Assigned task:
An exact copy of every entry below is needed.
*** Data in this exercise
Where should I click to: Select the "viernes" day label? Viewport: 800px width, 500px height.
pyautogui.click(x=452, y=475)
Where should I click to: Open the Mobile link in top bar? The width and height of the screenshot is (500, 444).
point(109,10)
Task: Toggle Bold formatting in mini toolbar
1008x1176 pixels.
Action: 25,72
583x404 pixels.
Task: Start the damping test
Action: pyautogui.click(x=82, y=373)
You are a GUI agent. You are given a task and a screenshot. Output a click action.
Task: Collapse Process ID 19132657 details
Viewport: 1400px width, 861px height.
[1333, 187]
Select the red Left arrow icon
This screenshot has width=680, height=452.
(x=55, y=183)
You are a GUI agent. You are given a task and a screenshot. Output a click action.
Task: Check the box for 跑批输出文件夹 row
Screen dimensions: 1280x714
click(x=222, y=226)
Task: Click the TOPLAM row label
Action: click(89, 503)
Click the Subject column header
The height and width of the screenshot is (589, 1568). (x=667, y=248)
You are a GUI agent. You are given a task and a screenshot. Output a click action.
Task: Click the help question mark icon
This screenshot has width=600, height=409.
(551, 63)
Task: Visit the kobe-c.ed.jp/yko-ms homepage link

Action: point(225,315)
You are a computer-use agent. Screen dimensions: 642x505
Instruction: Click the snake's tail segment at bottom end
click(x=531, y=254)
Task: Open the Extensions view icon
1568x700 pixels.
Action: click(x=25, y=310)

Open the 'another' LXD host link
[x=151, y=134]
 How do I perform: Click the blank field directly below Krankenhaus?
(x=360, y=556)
******
Reply to the exercise:
Where should I click to: Select the "viernes" day label? Viewport: 800px width, 500px height.
pyautogui.click(x=452, y=475)
Where should I click to: Open the Mobile link in top bar? The width and height of the screenshot is (500, 444).
point(109,10)
Task: Toggle Bold formatting in mini toolbar
1008x1176 pixels.
Action: 25,72
583x404 pixels.
Task: Start the damping test
Action: pyautogui.click(x=82, y=373)
You are a GUI agent. You are given a task and a screenshot. Output a click action.
Task: Collapse Process ID 19132657 details
Viewport: 1400px width, 861px height.
[1333, 187]
Select the red Left arrow icon
This screenshot has width=680, height=452.
(x=55, y=183)
You are a GUI agent. You are given a task and a screenshot. Output a click action.
Task: Check the box for 跑批输出文件夹 row
Screen dimensions: 1280x714
click(x=222, y=226)
Task: Click the TOPLAM row label
Action: click(89, 503)
Click the Subject column header
The height and width of the screenshot is (589, 1568). (x=667, y=248)
You are a GUI agent. You are given a task and a screenshot. Output a click action.
Task: Click the help question mark icon
This screenshot has width=600, height=409.
(551, 63)
Task: Visit the kobe-c.ed.jp/yko-ms homepage link

Action: point(225,315)
You are a computer-use agent. Screen dimensions: 642x505
Instruction: Click the snake's tail segment at bottom end
click(x=531, y=254)
Task: Open the Extensions view icon
1568x700 pixels.
Action: click(x=25, y=310)

Open the 'another' LXD host link
[x=151, y=134]
 How do I perform: Click the blank field directly below Krankenhaus?
(x=360, y=556)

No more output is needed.